Sebetulnya saya enggan ikut-ikutan mengomentari blundernya ucapan bacapres Ganjar Pranowo saat tampil di "Mata Najwa" bertajuk "3 Bacapres Bicara Gagasan" di Universitas Gajah Mada (UGM), yang kemudian viral dianggap merendahkan profesi jurnalis.
Saya anggap, ucapan Ganjar Pranowo tersebut sebagai ucapan orang gagal paham dalam menempatkan Najwa Shihab yang sejatinya jurnalis, kebetulan saat itu sebagai master of ceremony (MC). Mendapat sebutan sebagai MC, Najwa menampik, bahwa dirinya jurnalis. Profesi jurnalis itu membanggakan.
Bagi saya, penggelut profesi jurnalis, profesi tidak sekedar membanggakan. Sekaligus saya menempatkan profesi jurnalis sebagai profesi mulia.
Kenapa profesi jurnalis, saya sebut sebagai profesi mulia? Karena dalam profesi jurnalis, ada dua hal yang melekat dalam dirinya, yaitu sebagai pilar ke-4 demokrasi dan watchdog.

[Entri dataset]
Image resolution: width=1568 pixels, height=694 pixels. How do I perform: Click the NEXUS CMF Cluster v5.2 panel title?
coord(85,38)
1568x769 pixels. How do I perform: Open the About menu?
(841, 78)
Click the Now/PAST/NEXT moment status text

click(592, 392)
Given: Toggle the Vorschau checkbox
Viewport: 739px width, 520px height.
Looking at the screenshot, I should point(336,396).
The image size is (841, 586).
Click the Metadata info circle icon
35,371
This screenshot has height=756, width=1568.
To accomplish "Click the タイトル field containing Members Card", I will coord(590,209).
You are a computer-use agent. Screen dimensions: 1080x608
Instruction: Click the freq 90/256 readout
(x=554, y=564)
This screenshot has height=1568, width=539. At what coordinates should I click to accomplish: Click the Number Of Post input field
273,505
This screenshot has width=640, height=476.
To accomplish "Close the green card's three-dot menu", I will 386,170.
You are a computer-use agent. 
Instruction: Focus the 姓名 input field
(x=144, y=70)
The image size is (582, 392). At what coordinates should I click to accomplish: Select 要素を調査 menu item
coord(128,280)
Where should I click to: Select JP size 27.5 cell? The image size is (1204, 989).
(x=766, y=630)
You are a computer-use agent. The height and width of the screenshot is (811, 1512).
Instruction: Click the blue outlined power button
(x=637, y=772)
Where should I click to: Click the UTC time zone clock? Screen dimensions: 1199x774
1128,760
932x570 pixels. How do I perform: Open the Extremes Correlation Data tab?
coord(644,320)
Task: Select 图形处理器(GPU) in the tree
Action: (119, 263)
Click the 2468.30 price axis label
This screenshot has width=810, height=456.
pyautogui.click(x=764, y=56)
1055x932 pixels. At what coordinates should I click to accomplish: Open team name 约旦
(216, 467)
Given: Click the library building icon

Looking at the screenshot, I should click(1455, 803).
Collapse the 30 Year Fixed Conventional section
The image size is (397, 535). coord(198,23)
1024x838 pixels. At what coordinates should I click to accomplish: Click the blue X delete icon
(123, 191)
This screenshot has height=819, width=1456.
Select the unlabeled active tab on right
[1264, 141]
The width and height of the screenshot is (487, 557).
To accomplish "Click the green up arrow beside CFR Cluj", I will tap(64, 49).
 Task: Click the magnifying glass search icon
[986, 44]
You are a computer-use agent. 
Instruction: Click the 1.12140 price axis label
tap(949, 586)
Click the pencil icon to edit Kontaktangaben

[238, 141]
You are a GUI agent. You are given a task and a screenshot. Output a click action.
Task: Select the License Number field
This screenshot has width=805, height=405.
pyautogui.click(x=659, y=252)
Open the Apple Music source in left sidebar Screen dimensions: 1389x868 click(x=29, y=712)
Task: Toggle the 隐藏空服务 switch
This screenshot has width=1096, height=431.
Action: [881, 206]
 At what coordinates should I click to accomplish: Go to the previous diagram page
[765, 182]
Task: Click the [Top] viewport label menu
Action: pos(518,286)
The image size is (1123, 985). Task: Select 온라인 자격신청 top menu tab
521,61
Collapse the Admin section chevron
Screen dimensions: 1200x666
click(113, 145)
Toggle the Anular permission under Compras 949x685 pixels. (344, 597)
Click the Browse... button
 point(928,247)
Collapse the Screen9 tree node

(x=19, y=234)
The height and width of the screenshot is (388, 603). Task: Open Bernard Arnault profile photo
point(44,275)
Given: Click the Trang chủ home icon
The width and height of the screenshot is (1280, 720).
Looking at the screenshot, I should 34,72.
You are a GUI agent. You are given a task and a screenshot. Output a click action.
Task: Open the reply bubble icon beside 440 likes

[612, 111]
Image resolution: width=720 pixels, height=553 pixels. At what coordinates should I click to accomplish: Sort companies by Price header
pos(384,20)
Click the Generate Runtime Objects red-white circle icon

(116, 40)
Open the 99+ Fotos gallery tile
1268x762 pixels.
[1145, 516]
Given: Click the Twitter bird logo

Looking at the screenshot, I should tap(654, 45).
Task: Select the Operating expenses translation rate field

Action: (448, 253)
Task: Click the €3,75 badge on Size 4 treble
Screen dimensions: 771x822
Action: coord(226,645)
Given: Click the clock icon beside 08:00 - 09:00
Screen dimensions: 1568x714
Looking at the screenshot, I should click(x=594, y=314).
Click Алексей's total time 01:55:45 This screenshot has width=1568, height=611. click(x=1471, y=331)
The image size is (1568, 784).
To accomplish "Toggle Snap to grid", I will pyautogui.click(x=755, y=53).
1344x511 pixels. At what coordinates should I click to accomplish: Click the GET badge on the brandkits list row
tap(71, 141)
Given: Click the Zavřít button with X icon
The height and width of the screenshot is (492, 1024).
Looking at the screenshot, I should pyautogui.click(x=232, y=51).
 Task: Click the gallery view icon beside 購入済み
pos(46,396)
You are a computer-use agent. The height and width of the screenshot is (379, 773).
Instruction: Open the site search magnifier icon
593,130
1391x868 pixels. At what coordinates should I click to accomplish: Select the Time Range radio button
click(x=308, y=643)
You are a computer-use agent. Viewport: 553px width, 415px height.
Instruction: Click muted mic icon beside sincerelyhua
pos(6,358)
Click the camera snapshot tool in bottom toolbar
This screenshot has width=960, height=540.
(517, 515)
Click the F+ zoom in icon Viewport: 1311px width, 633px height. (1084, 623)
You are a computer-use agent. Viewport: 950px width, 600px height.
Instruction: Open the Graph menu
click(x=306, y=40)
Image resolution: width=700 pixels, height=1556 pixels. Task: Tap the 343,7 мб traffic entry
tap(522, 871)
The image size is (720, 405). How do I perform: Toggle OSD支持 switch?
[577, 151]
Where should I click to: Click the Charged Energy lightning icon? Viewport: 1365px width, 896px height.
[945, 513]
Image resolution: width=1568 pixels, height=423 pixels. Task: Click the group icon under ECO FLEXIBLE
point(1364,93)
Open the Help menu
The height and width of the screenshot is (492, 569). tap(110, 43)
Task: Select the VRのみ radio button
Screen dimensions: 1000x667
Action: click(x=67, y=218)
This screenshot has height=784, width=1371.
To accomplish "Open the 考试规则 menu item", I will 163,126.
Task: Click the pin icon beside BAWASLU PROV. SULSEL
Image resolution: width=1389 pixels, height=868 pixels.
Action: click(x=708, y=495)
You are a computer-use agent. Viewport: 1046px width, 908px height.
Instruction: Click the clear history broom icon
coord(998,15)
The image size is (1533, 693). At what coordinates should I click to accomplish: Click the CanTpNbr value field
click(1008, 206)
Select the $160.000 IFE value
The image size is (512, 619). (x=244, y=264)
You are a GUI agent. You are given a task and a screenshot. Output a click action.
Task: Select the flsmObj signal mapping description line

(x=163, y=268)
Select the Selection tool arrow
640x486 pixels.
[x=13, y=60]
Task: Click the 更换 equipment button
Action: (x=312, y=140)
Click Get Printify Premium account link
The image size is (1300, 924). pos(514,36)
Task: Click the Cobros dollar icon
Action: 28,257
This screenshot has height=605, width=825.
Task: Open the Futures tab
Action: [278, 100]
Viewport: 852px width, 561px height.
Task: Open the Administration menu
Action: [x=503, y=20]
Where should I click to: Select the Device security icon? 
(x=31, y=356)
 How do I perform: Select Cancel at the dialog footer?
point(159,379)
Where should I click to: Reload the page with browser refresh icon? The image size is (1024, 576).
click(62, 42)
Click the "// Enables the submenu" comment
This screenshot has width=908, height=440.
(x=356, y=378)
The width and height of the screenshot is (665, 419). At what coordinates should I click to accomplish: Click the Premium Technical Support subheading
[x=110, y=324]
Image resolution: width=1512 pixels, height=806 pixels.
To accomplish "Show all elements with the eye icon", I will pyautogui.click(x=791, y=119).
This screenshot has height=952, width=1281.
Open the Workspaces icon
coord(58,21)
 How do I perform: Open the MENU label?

## [Latihan]
[A] Jawab pertanyaan berikut berdasarkan teks tentang profesi jurnalis.
(i) Di universitas mana acara "Mata Najwa" bertajuk "3 Bacapres Bicara Gagasan" diadakan?
(ii) Selain membanggakan, penulis menempatkan profesi jurnalis sebagai profesi apa?
(iii) Apa dua hal yang melekat dalam profesi jurnalis?
[B] Lanjutkan teks tentang profesi jurnalis mulai setelah kalimat terakhirnya.

## [Hasil Latihan]
[A]
(i) Universitas Gajah Mada (UGM).
(ii) Profesi mulia.
(iii) Sebagai pilar ke-4 demokrasi dan sebagai watchdog.

[B]
Pertama, sebagai pilar ke-4 demokrasi. Sebagai pilar ke-4 penyanggah dan penjaga demokrasi, salah satu peran utama jurnalis adalah fungsi kontrol sosial. Â
Dalam peran itulah, jurnalis hadir di tengah-tengah kehidupan berbangsa dan bernegara bertanggungjawab terhadap kebenaran. Di mana dalam menyampaikan informasi pemberitaannya harus mengutamakan kebenaran.
Kedua, sebagai watchdog. Profesi jurnalis ditakdirkan sebagai watchdog yaitu anjing penjaga yang harus bersikap kritis terhadap segala hal yang dinilai bisa merusak citra dan martabat bangunan demokrasi itu sendiri.
Sebagai watchdog, jurnalis juga ditakdirkan menjadi penjaga dan penggonggong terhadap segala bentuk penyalagunaan kekuasaan dan ketidakadilan.
Kenapa jurnalis itu saya sebut sebagau profesi mulia? Karena dalam menjalankan profesinya, tanggung jawab utama dan fundamental bagi seorang jurnalis adalah tanggungjawabnya terhadap kebenaran.
Sebagai pilar ke-4 demokrasi dan watchdog, jurnalis harus tetap menjaga independensi, dalam artian tidak menghamba menjadi kaki tangan kepentingan politik pragmatis kelompok tertentu demi hasrat ambisi kuasanya dalam rangka mengkonstruksi opini publik.